Install dependencies
pip3 install -r requirements.txt
usage: ingest.py [-h] [--path PATH]
Download and save the ImperialCollegeLondon/health_fact dataset.
optional arguments:
-h, --help show this help message and exit
--path PATH Path to save the dataset (default: ./dataset)
Run python3 ingest.py
or python3 ingest.py --path=your_path
usage: prepare.py [-h] [--dataset-path DATASET_PATH] [--preprocess-path PREPROCESS_PATH]
Preprocess and tokenize datasets.
optional arguments:
-h, --help show this help message and exit
--dataset-path DATASET_PATH
Path to the dataset directory(default: ./dataset)
--preprocess-path PREPROCESS_PATH
Path to save preprocessed tokens(default: ./preprocess)
Run python3 prepare.py
or python3 prepare.py --dataset-path=your_path --preprocess-path=save_path
usage: train.py [-h] [--preprocess-path PREPROCESS_PATH] [--store-model STORE_MODEL]
Train DistilBert Model
optional arguments:
-h, --help show this help message and exit
--preprocess-path PREPROCESS_PATH
Path to retrieve preprocessed tokens(default: ./preprocess)
--store-model STORE_MODEL
Path to save trained weight & tokenizer(default: ./models)
Run python3 train.py
or python3 train.py --preprocess-path=your_path --store-model=save_path
docker-compose build # Build image
kubectl apply -f service.yml # Configure service for external traffic
kuberctl apply -f deployment.yml # Roll out the deployment in the cluster
Run pytest tests.py
or python3 -m pytest tests.py
Q: How would you go about deciding which model to use?

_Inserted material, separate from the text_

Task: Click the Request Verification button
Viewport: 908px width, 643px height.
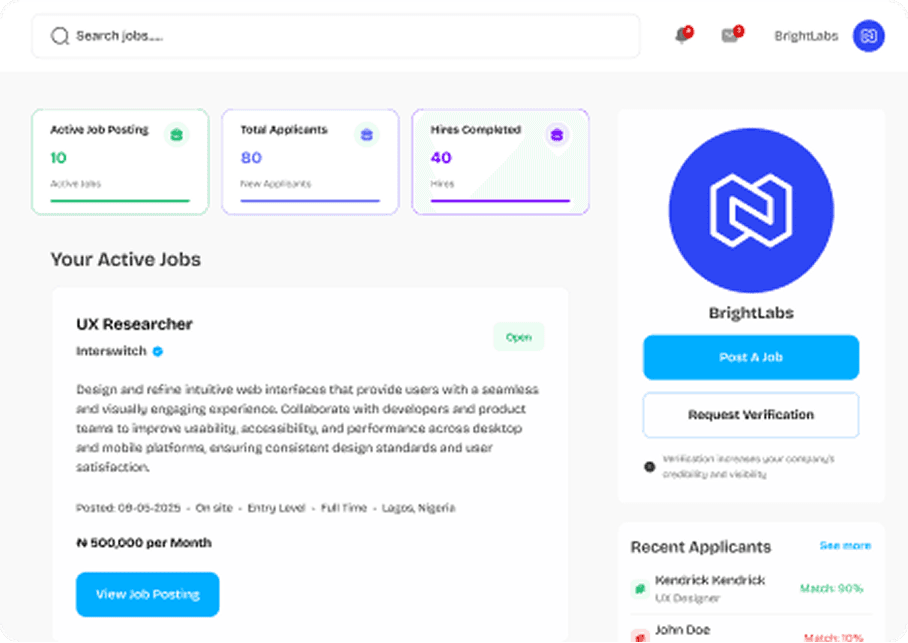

Select a model and we will use it to be deployed.
Ans: Since the length of tokens in train, test and validation test never reaches 512 I decided to ahead with DistilBert also It is faster to train and experiment with(considering the limited time that I had). If can track sequence length of deployed model collect those and token length are more that 512, we can train longformers(or use chucking)
Q: How would you evaluate this new fine-tuned model? How would you optimise this model further?
Ans: Accuracy, Precision (in case of costly FP), recall(if FN are costly), F1-score (for a balance between FP and FN).
For further optimization:
- We can do hyperparameter tuning (with
optuna
) - Perform output probability calibration
- Use difference loss function(class weighted CE)
- Improve Training Pipeline, using Early Stopping, Weight Initialization after classfication layer(after pooler_output) etc.
Q: Explain in a few sentences how you would monitor this model and decide when to make updates (e.g. retrain). Ans:
Track model performace metric i.e Accuracy, Precision, Recall, F1-score using prometeus
and grafana
, trigger retraing if metric are significantly poor that expectation. Capture Data and concept drift re-training the model if significant drift is detected.